# Flying Buzzard - Merged Threads



## Vernal

*Flying Buzzard - merged threads*

The last I heard of the above mentioned tug that she was being sold to a Canadian owner has anybody got any update on this vessel


----------



## stevecz

Mentioned on Clydesite
http://www.clydesite.co.uk/clydebuilt/clydeshippingcompany.asp
It says she is under "restoration", but they are removing the Steam Plant and replacing it with a Diesel Engine????????????????????. Shame!

However:
There is also a link to her own site
http://www.flyingbuzzard.co.uk/


----------



## Vernal

Thank you for the info,she was a grand old lady and I agree with you inregards to the removal of the Steam Engine it would have been great for her to retain her original plant but thats life these days.
I guess I will have to dig deeper into her whereabouts


----------



## Bruce Carson

The steam engine is gone, and there are pictures to prove it.
Apparently it was not an important part of the "restoration".

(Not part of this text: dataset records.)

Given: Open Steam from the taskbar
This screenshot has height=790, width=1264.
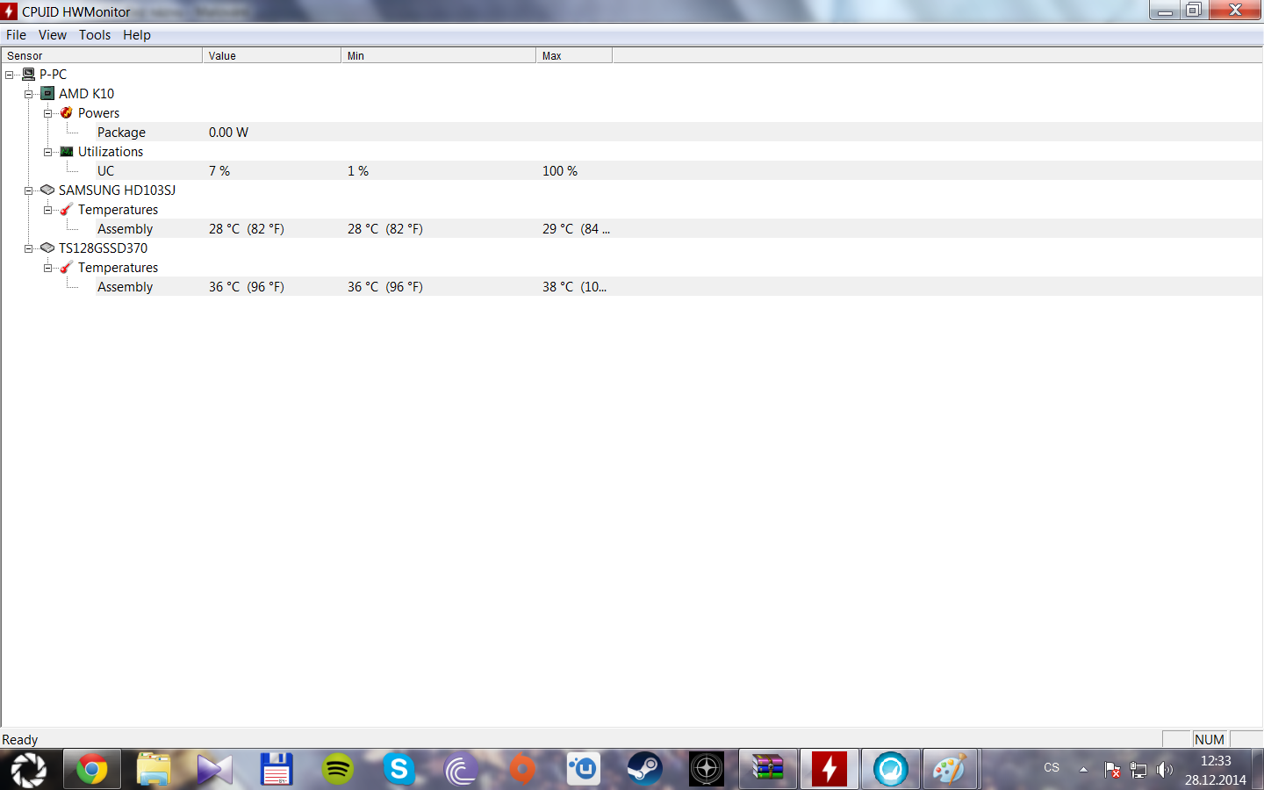Looking at the screenshot, I should coord(645,770).
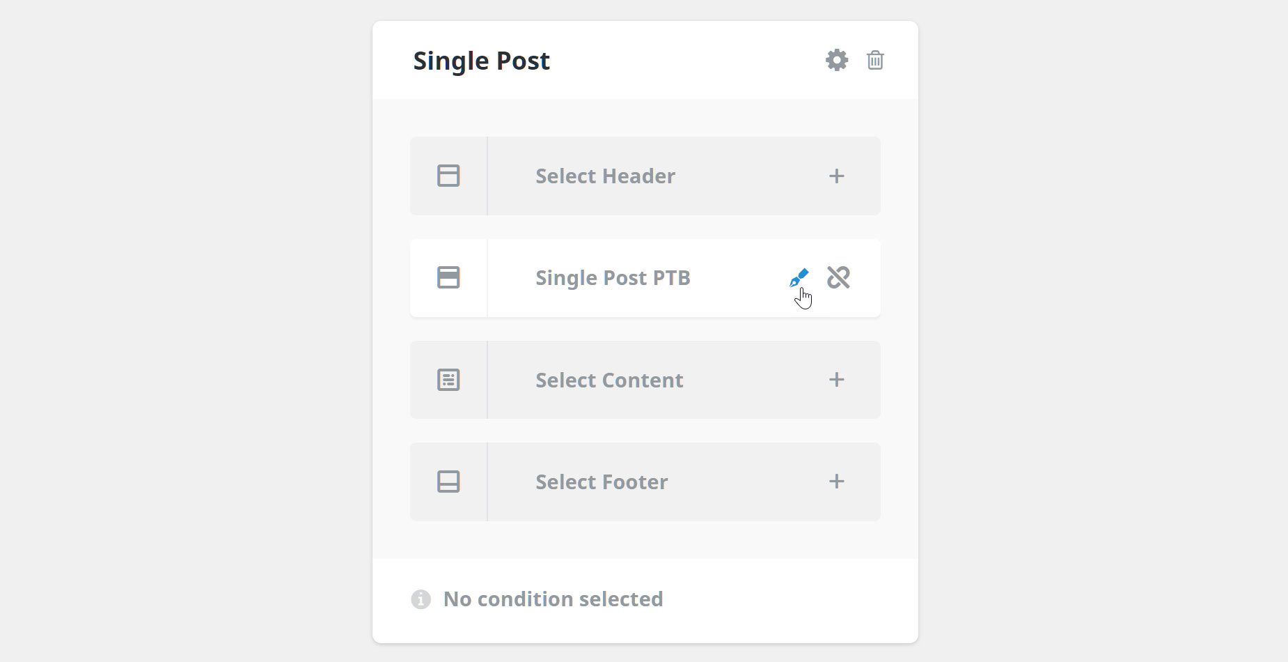Click the footer layout icon
Viewport: 1288px width, 662px height.
click(x=448, y=482)
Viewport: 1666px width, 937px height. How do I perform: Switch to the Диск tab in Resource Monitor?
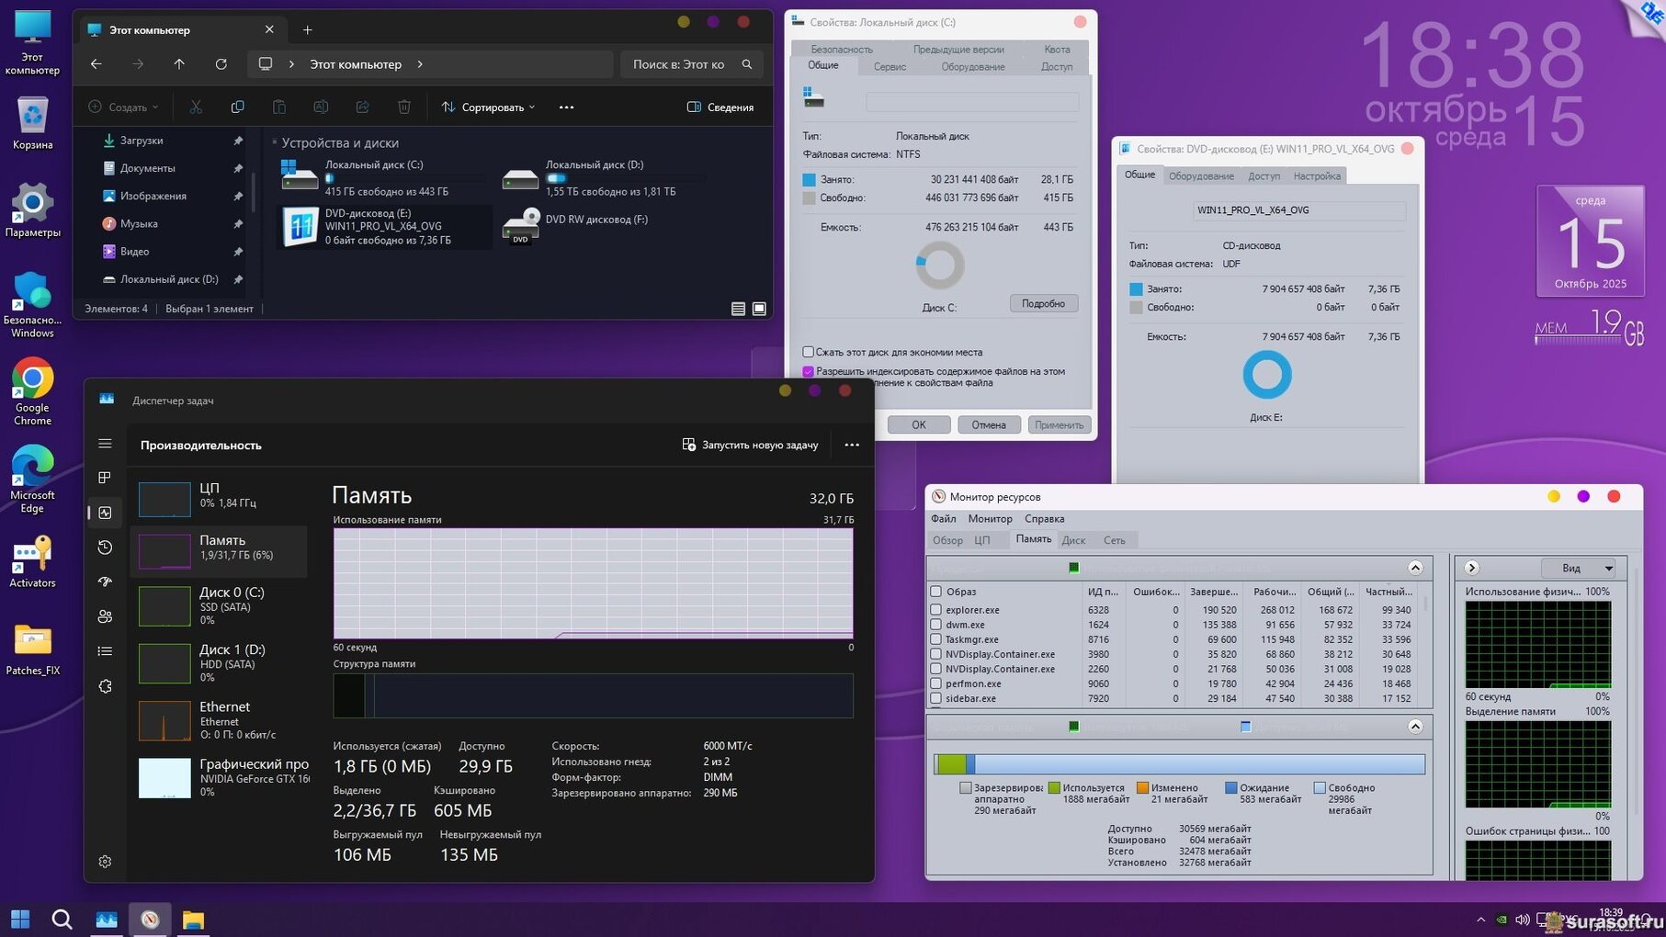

http://www.flyingbuzzard.com/

Bruce C.


----------



## Vernal

*Flying Buzzard*

Thanks Bruce
Excellent web site of the old girl,will have to keep an eye open for her when she comes over to Canada


----------



## Mike Nelder

*Flying Buzzard*

The official website of the Flying Buzzard is www.flyingbuzzard.com. We've owned her for two years now, the boilers were removed when we got her so she was no longer viable in steam (our regret too!). We are, however, giving her a new life so check out the website and contact us if you want any further info., help also appreciated!


----------



## Mike Nelder

*How do you like me so far ????*

Your friendly west coast Canadian calling! Just joined up to this site and wondering if anyone has information on ex-crew and passengers that may have been on the Flying Buzzard (ex Clyde tug/tender, 1951)? She's presently in Maryport, NW ***bria but we're taking her over to Canada in the fall (www.flyingbuzzard.com).
Cheers ... Mike


----------



## benjidog

Welcome to SN Mike and good luck with your restoration work on Flying Buzzard.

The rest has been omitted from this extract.